The logo for Google Pay displayed on a phone screen.
Jakub Porzycki | NurPhoto via Getty Images
At least one tech giant has decided it’s better to serve banks rather than taking them head on.
Google is shuttering its bank account product nearly two years after announcing ambitious plans to take on the retail finance industry. One key factor: The new head of the business, Bill Ready, decided that he’d rather develop a digital banking and payments ecosystem instead of competing with banks, according to a person with knowledge of the decision.
For the past few years, bank executives and investors have shuddered whenever a tech giant disclosed plans to break into finance. With good reason: Tech giants have access to hundreds of millions of users and their data and a track record for transforming industries like media and advertising.
But the reality has proven less disruptive so far. While Amazon was reportedly exploring bank accounts in 2018, the project has yet to materialize. Uber reined in its fintech ambitions last year. Facebook was forced to rebrand its crypto project amid a series of setbacks.
“We’re updating our approach to focus primarily on delivering digital enablement for banks and other financial services providers rather than us serving as the provider of these services,” a Google spokeswoman said in a statement.
Google, which is owned by parent company Alphabet, could help banks provide more secure ways for consumers to make online purchases like via virtual cards or single-use tokens. That’s according to the person with knowledge of the company who declined to be identified speaking about business strategy. Those methods cut down on fraud by protecting users’ credit-card numbers.
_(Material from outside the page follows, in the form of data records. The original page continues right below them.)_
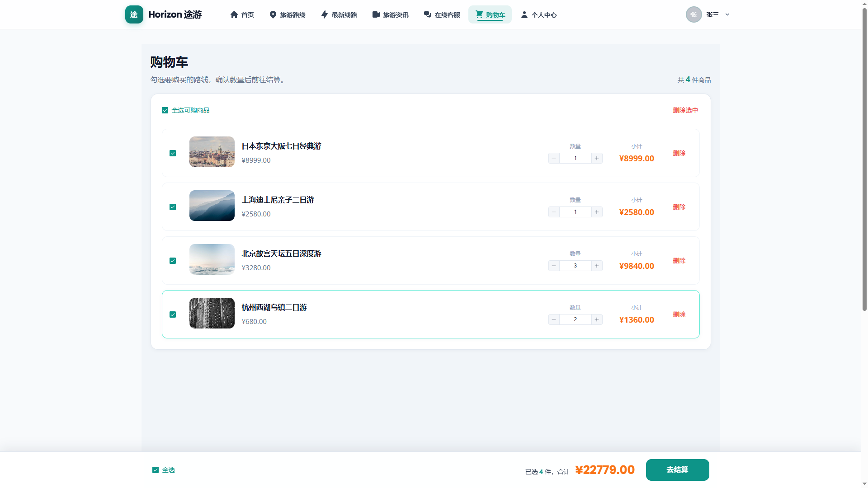Open the 上海迪士尼亲子三日游 thumbnail image
The image size is (868, 488).
[x=212, y=206]
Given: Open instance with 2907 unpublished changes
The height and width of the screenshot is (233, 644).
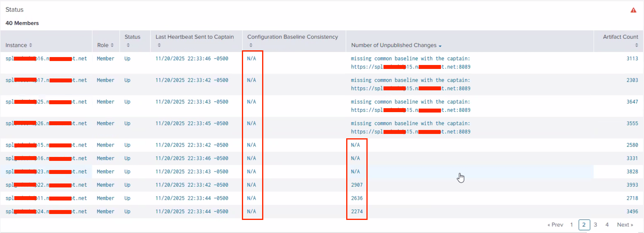Looking at the screenshot, I should point(46,185).
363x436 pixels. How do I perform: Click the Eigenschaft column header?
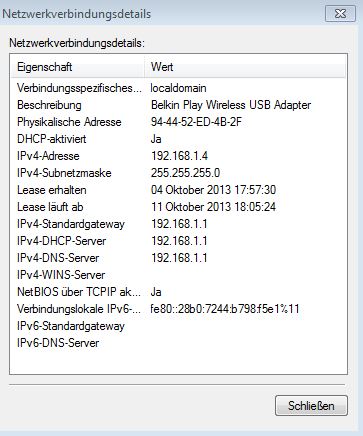tap(78, 67)
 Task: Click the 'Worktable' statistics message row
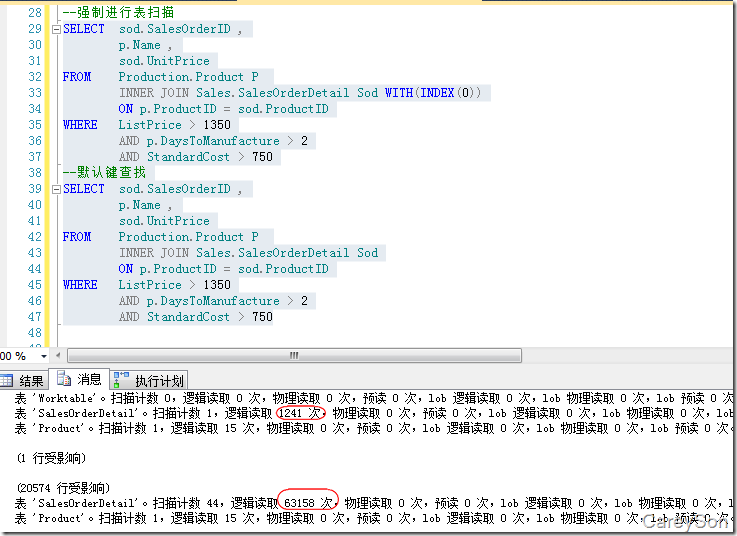pyautogui.click(x=200, y=397)
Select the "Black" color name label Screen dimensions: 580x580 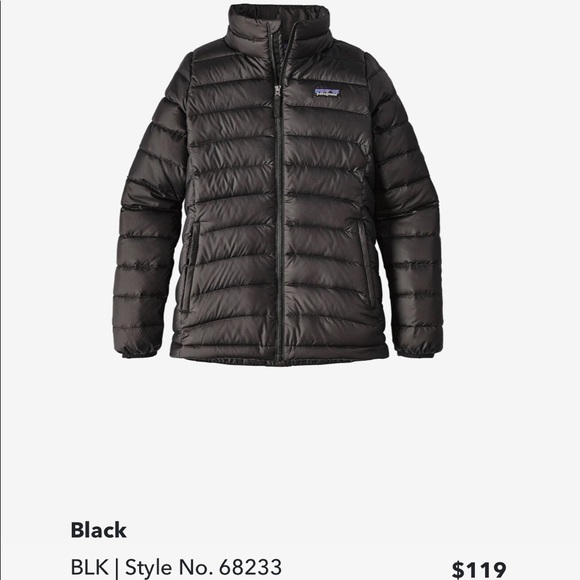tap(98, 530)
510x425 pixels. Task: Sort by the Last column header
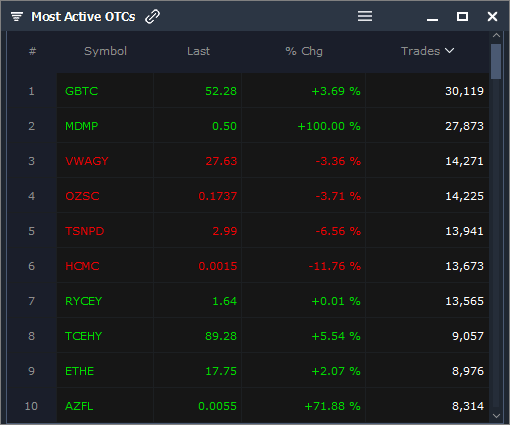pos(198,51)
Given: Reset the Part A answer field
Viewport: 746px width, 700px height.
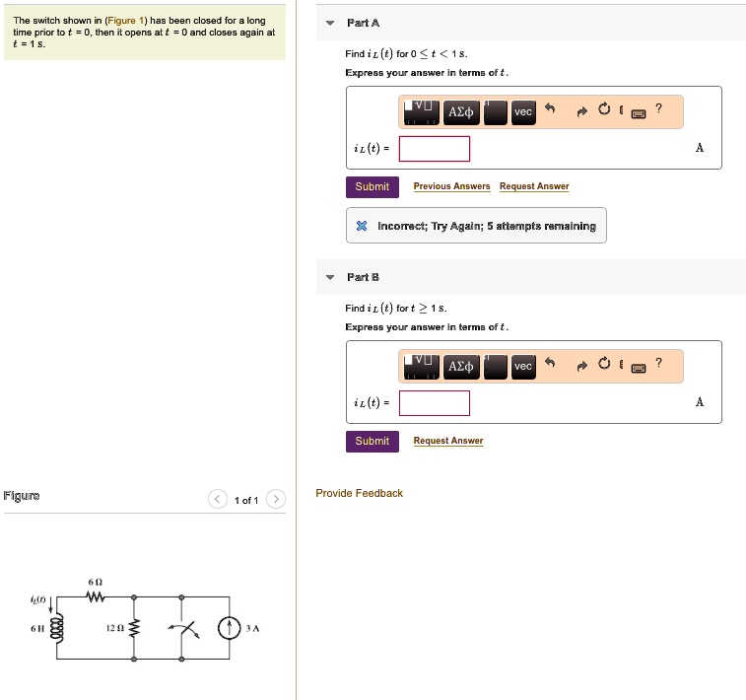Looking at the screenshot, I should click(x=604, y=109).
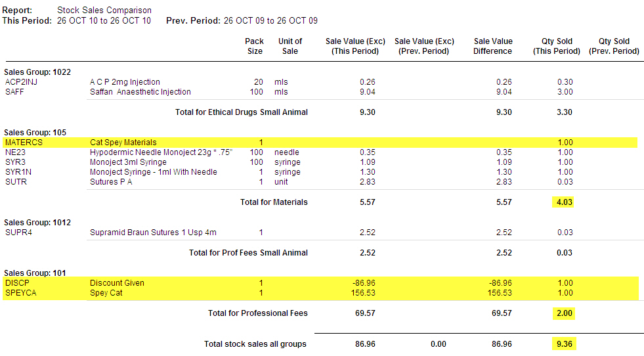644x356 pixels.
Task: Click the DISCP Discount Given row
Action: coord(321,283)
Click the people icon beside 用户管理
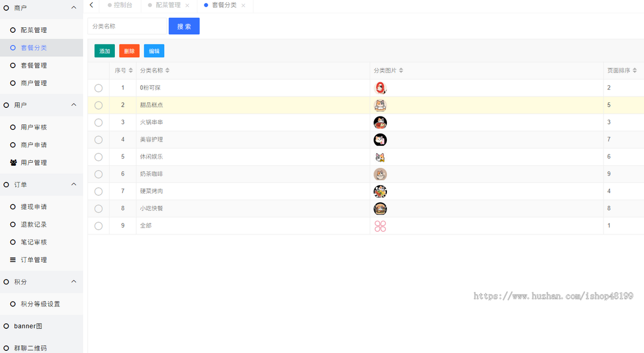Viewport: 644px width, 353px height. pos(12,162)
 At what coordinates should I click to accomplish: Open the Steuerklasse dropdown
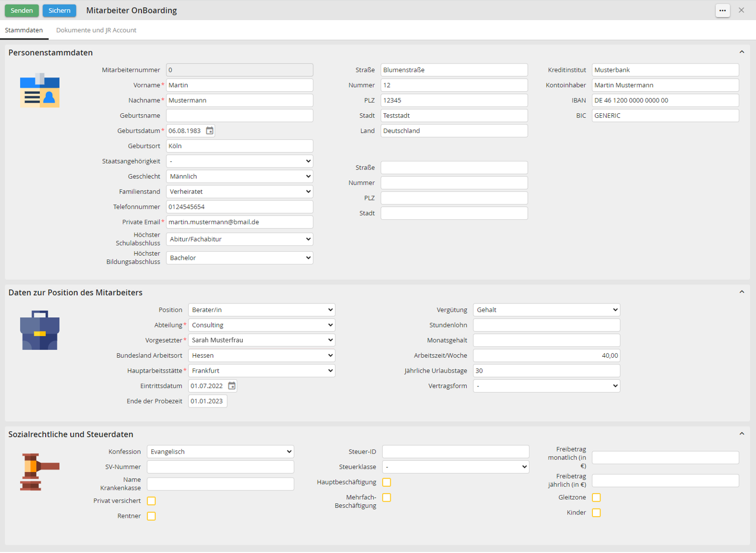pyautogui.click(x=455, y=467)
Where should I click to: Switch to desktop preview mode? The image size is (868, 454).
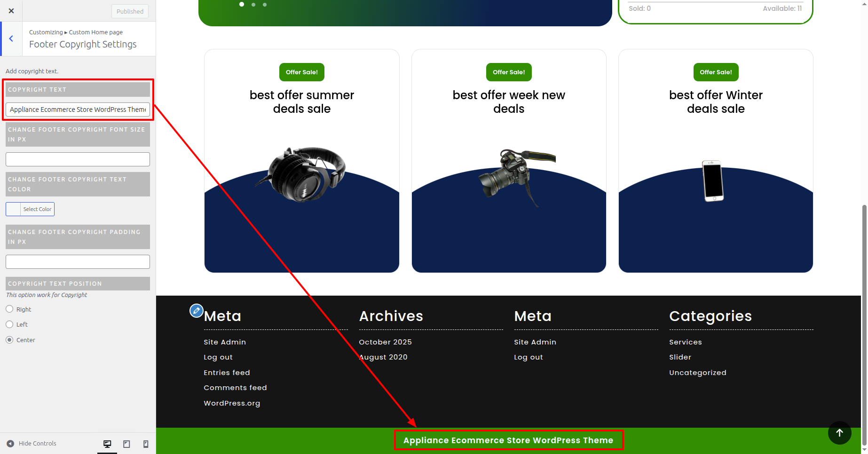107,444
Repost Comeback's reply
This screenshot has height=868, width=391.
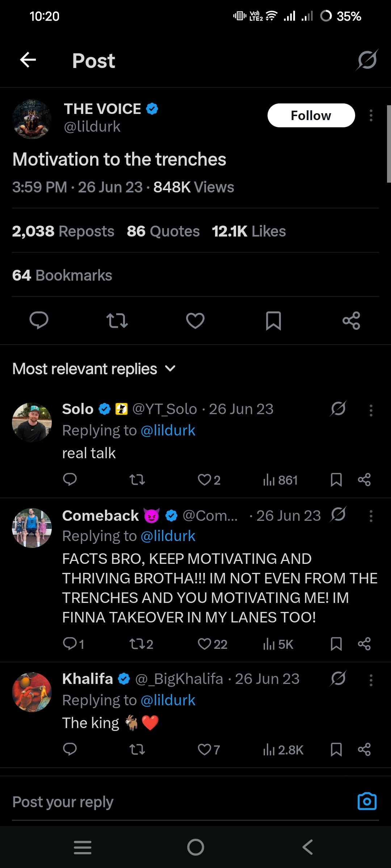pos(141,644)
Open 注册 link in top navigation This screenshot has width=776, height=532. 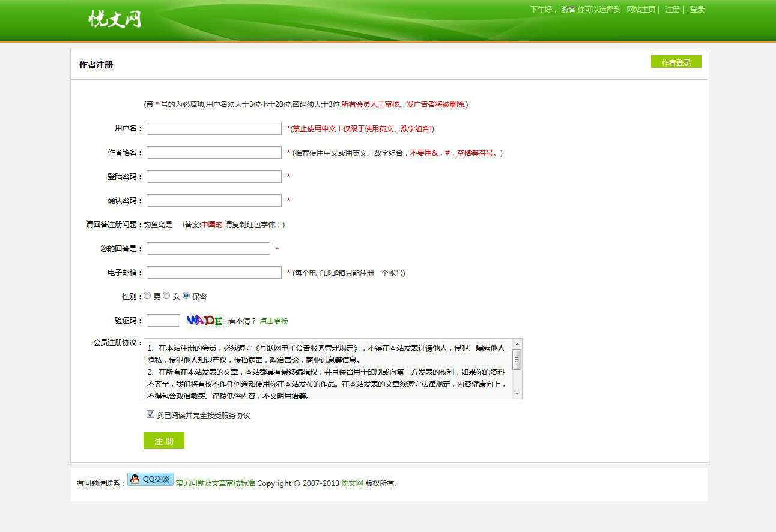pos(672,10)
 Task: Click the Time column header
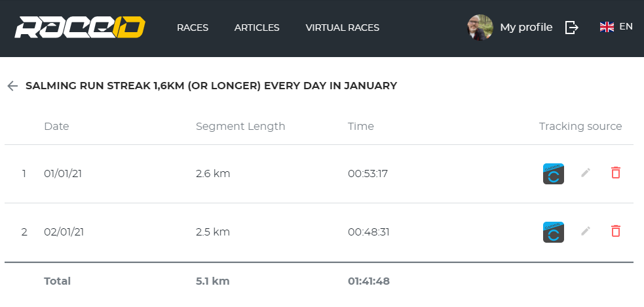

Google may have ultimately decided it wasn’t worth antagonizing current and prospective customers for its various businesses, including cloud computing, according to a Friday research note from Wells Fargo banking analyst Mike Mayo.
In recent years, Google has funneled more resources to its cloud business, which still lags behind Amazon and Microsoft in market share. However, it has made steady gains under cloud boss Thomas Kurian, who, along with Google CEO Sundar Pichai, has repeatedly touted financial services as a target in terms of customers they hope to attract.
“Banks are worried about disintermediation, and I think it’s likely that Google executives were getting signals that banks weren’t on board with what Google was going to do,” said Peter Wannemacher, a Forrester Research analyst who advises banks on digital efforts. “They made the bet that there was a greater gain in selling to banks rather than selling to customers.”
Being the customer-facing entity for banks may have risked inviting greater regulatory and Congressional scrutiny, he said. As it is, the public has already become suspicious of technology firms’ reach, he added.
“Financial services is a difficult space to get into,” Wannemacher said. “Everyone knows that, but it’s often more vexing and knotty than people expect.”